_Problems to solve_:
1. According to the compensation policy, what annual retainer do Outside Directors receive for their services as Board members?
2. Using the compensation policy, mark each statement yes or no and quote the words that decide it: (a) Outside Directors are paid a fee for each committee meeting they attend. (b) Marqeta, Inc. is a Delaware corporation. (c) The Chairperson of the Audit Committee receives an additional annual retainer of $20,000.

* START Excerpt provided *

AMENDED NON-EMPLOYEE DIRECTOR COMPENSATION POLICY
The purpose of this Non-Employee Director Compensation Policy, as amended, (the “Policy”) of Marqeta, Inc., a Delaware corporation (the “Company”), is to provide a total compensation package that enables the Company to attract and retain, on a long-term basis, high-caliber members of the Board of Directors (the “Board”) who are not employees or officers of the Company or its subsidiaries (“Outside Directors”). In furtherance of the purpose stated above, all Outside Directors shall be paid compensation for services provided to the Company as set forth below:
Outside Directors will receive an annual retainer of $50,000 for their services as members of the Board, which will include their general availability and participation in meetings and conference calls. There are no per-meeting attendance fees for attending Board meetings or meetings of any committee of the Board. In addition, an Outside Director shall receive the following additional annual retainers, as applicable:
(i) Chairperson of the Audit Committee. An Outside Director serving as Chairperson of the Audit Committee shall receive an additional annual retainer of $20,000 for such service.

* END Excerpt provided *
* START Information supplied *

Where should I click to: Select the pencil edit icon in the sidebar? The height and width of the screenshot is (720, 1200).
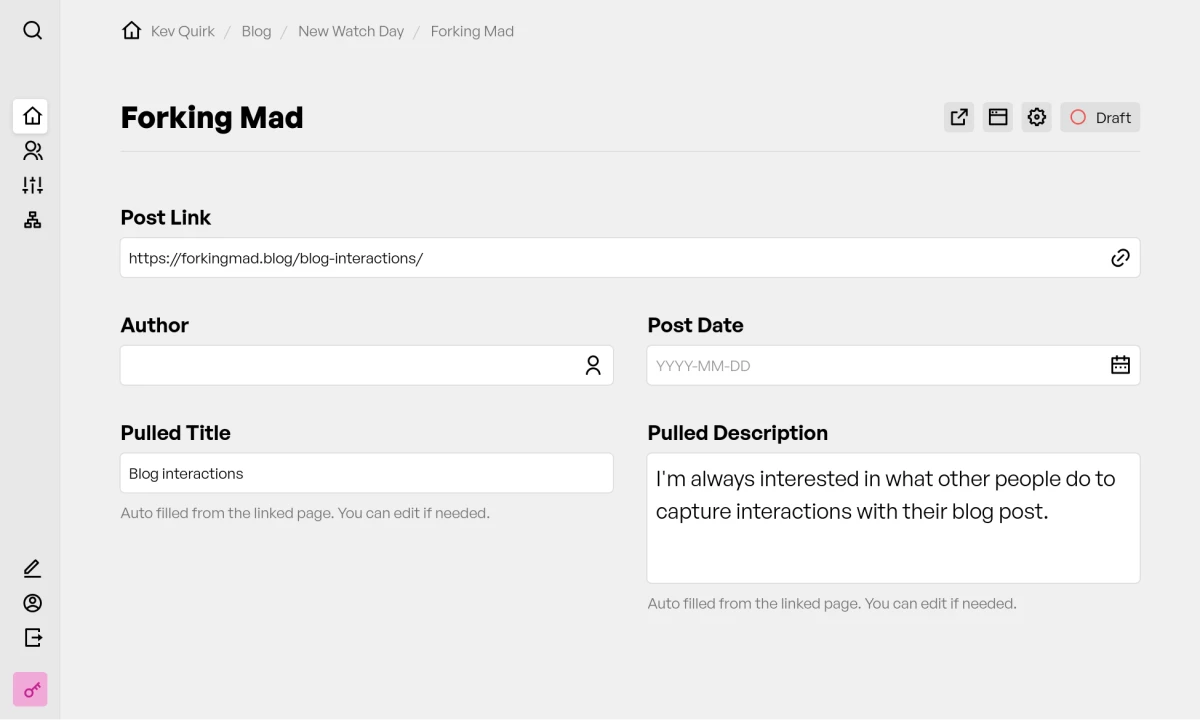pyautogui.click(x=32, y=568)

* END Information supplied *

_Expected answers_:
1. $50,000

2.
(a) No: "There are no per-meeting attendance fees for attending Board meetings or meetings of any committee of the Board."
(b) Yes: "Marqeta, Inc., a Delaware corporation"
(c) Yes: "An Outside Director serving as Chairperson of the Audit Committee shall receive an additional annual retainer of $20,000 for such service."